----- DATA TO USE -----

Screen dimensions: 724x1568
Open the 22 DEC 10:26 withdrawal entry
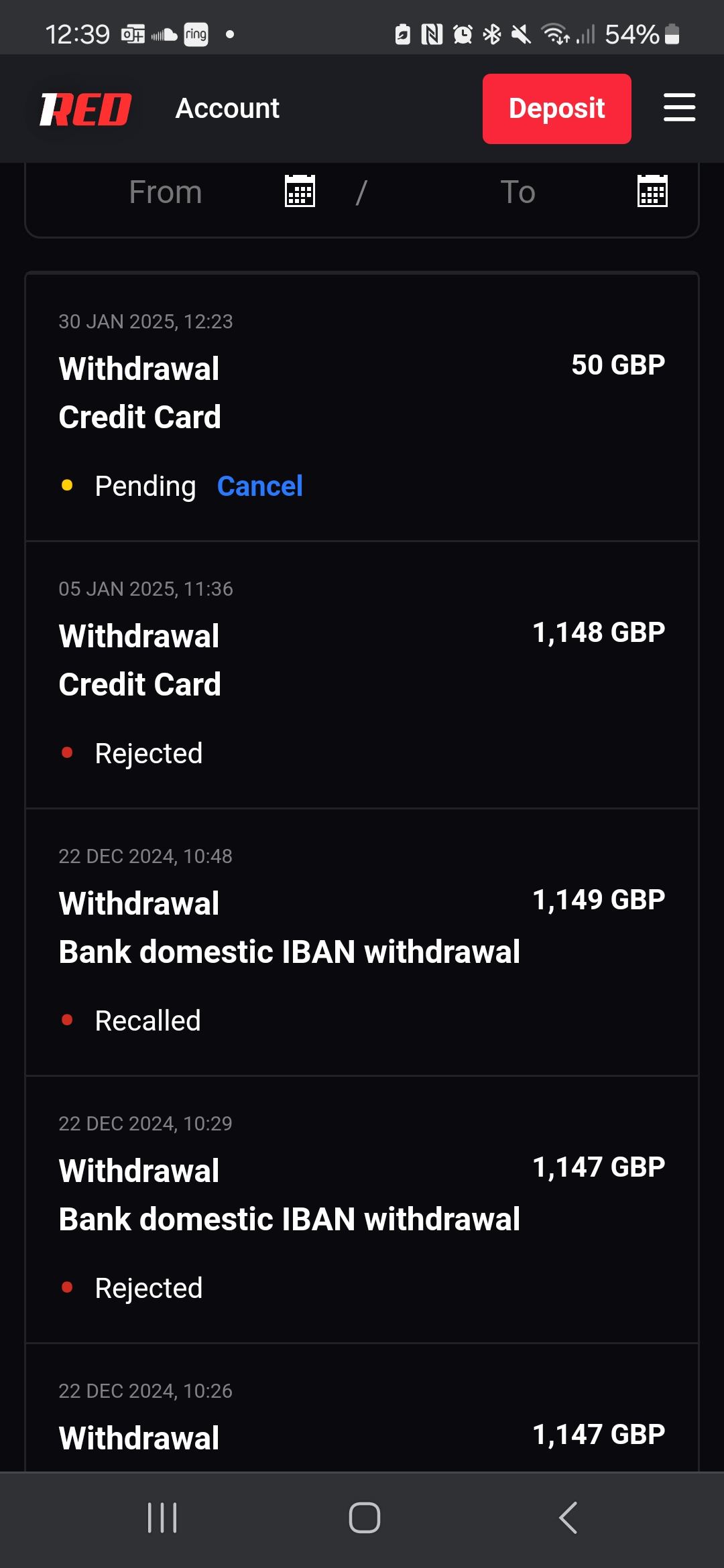click(x=362, y=1421)
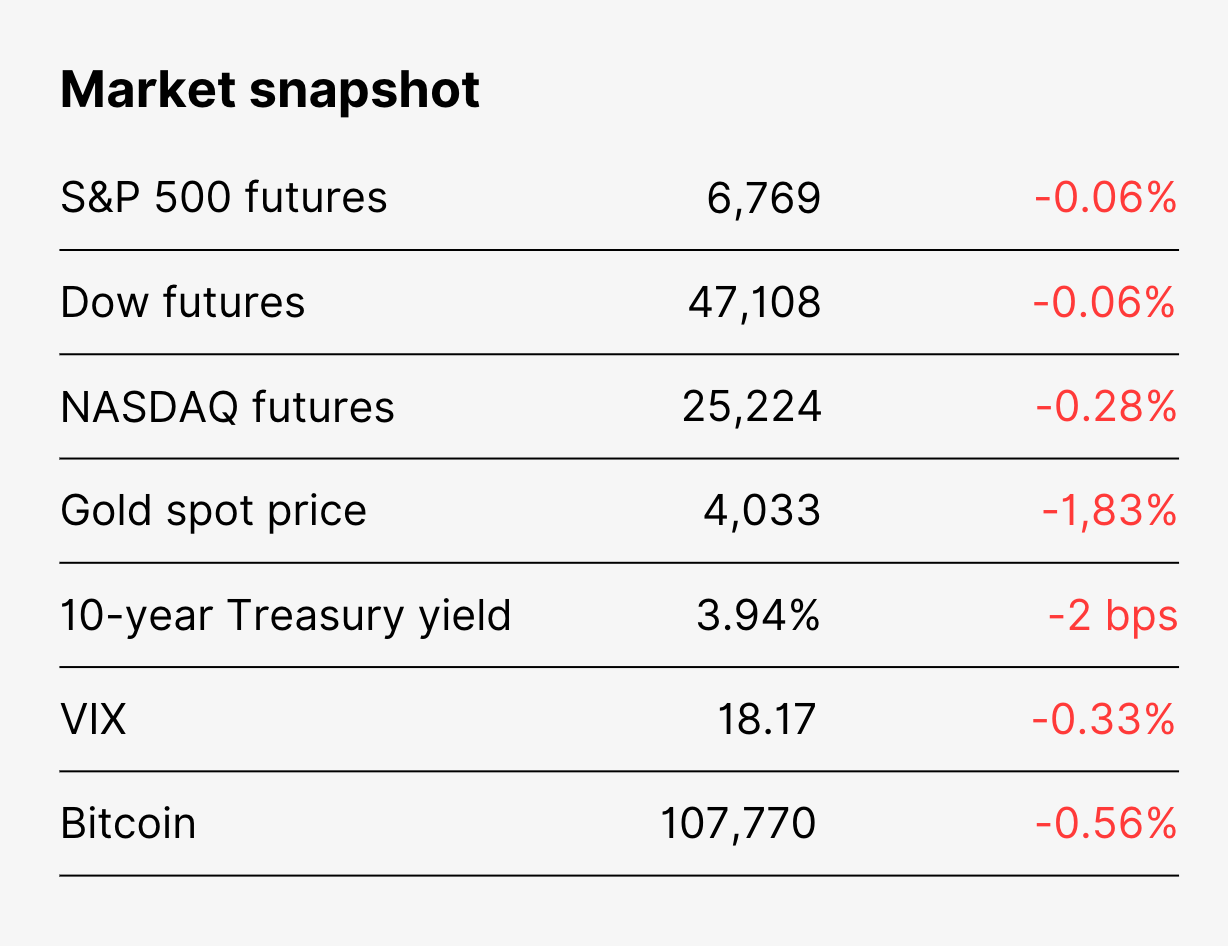The image size is (1228, 946).
Task: Select the Bitcoin row label
Action: coord(128,824)
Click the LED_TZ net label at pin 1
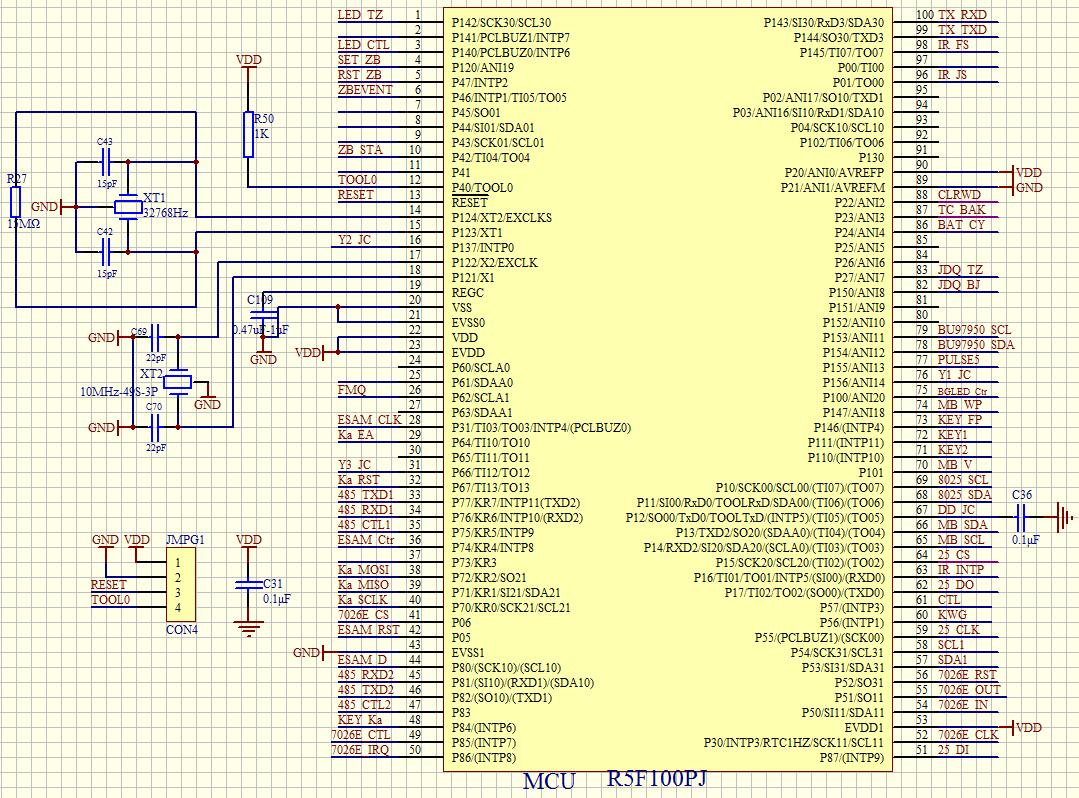The height and width of the screenshot is (798, 1079). (360, 16)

-----

§ WHAT IS NEEDED: Reproduce each entry word for word and cut the images.

§ ANSWER TO THE PROBLEM:
Screen dimensions: 724x1568
Open the 22 DEC 10:26 withdrawal entry
click(x=362, y=1421)
The image size is (1228, 946).
Task: Select the Bitcoin row label
Action: coord(128,824)
Click the LED_TZ net label at pin 1
The height and width of the screenshot is (798, 1079). (360, 16)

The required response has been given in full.